The Helford River Survey – 25 years on

The Helford River has long been known for the richness of its foreshores, that is the tidal area exposed between high and low water. With fully saline habitats ranging from muddy creeks to sandy bars and from low cliffs to exposed rocky reefs, the diversity of the marine wildlife is amazing and over the many years has attracted marine researchers, students, Victorian shell collectors and, more recently, seriously interested members of the public.

In the mid-1980s experienced marine biologists who had surveyed the shores since the 1940s noted some deterioration and such was the concern that moves were made to reverse this decline by designating the Helford River as a Conservation Area. Dr Norman Holme of the Marine Biological Association, Plymouth and Stella Turk, MBE, of the Cornish Biological Records Unit, University of Exeter and Cornwall County Council, led the campaign which also involved users and local residents such as Leslie Collins who later became an inspirational chairman of the group.
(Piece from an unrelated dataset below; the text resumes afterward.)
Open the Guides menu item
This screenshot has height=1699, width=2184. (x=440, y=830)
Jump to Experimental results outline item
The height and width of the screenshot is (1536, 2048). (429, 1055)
The first question that arose was “What is there to protect and has anything really changed?” and the sensible answer was to find out by raising funding to carry out an extensive study on the fauna and flora of the foreshores, the range of habitats with particular emphasis on the eelgrass (Zostera) beds, take account of historic data and, where possible, identify threats and make positive conservation recommendations. Problems arising from bait-digging, shellfish collection, depredations of the many educational group visitors, recreational activities, the presence of non-native species, anti-fouling on boats and general commercial usage were considered.

Dr Pamela Tompsett surveying a Norman Holme transect in the Helford, 1996.
Dr Pamela Tompsett surveying a Norman Holme transect in the Helford, 1996.

In 1986 under the guidance of Norman Holme and Stella Turk, two young graduates were recruited, Roger Covey and Sue Hocking. One of their tasks was to establish the Helford River Survey choosing sites to be intensively recorded at regular intervals as resources allowed. Part of the study involved attaching a line at a right angle from the High Water limit directly down to the Low Water limit, some 50 to 250m depending on site, placing a 50cm square at selected intervals 5m to 10m and listing all living animals and seaweeds within it and also taking photographs. The length of zones and the seaweeds, animals and substrates within them along the lines were also noted.

It was important to carry this out in a non-destructive way so no digging was involved and samples removed for further identification were returned as soon as possible. The baseline report published in 1987 underpinned the designation of the Helford Voluntary Marine Conservation Area. The further work has been published as a series of reports with the latest HRS Monitoring Report No. 6, P.E.Tompsett published in hard copy and on-line in 2011 (HVMCA web site).

The nine sites chosen by Norman and Stella, reflected an interest in the historic intertidal eelgrass beds which flourished at Helford Passage Bar Beach, Treath and the Gillan inlet but these had disappeared by 1988, so, from 1996, the number of sites was reduced to six namely, Flushing Cove, Flushing Cove rocky, St Anthony, Dennis Head, Helford Passage and Treath.

I became involved with the earliest recording and subsequently led the repeat surveys in 1990, 1993, 1996 and 1999 but was not able to continue subsequently. As experts became available other species were targeted such as shore fish, bass, anemones and their relatives, molluscs – in particular cockles and eelgrass.

During the 1986 to 1999 period, changes noted included the loss of the intertidal eelgrass beds, fluctuations in the worm populations, a slight spread of non-native species and the recovery of several other species following the TBT ban in the late 1980s. The effects of algal blooms and climatic factors should not be forgotten.

It was therefore very pleasing to find that, in 2010, after a lapse of several years, enthusiastic and knowledgeable volunteers were coming forward, partly under the auspices of Abby Crosby’s Your Shore project, namely Rob Seebold and partly from group members such as the new co-ordinator Charli Marshall, to take up the challenge of recording the important marine wildlife of the HVMCA. The transect recording has already started and will continue at the appropriate low tide periods in September and possibly October.

Although the current study focuses on the existing sites it is hoped that, in future, resources will become available to target some of the other species-rich areas such as the reefs at Prisk Cove. It is planned to arrange some identification sessions in advance so that we can set up an enthusiastic and well-trained team of recorders. There is also the possibility of running a public event alongside one of the surveys.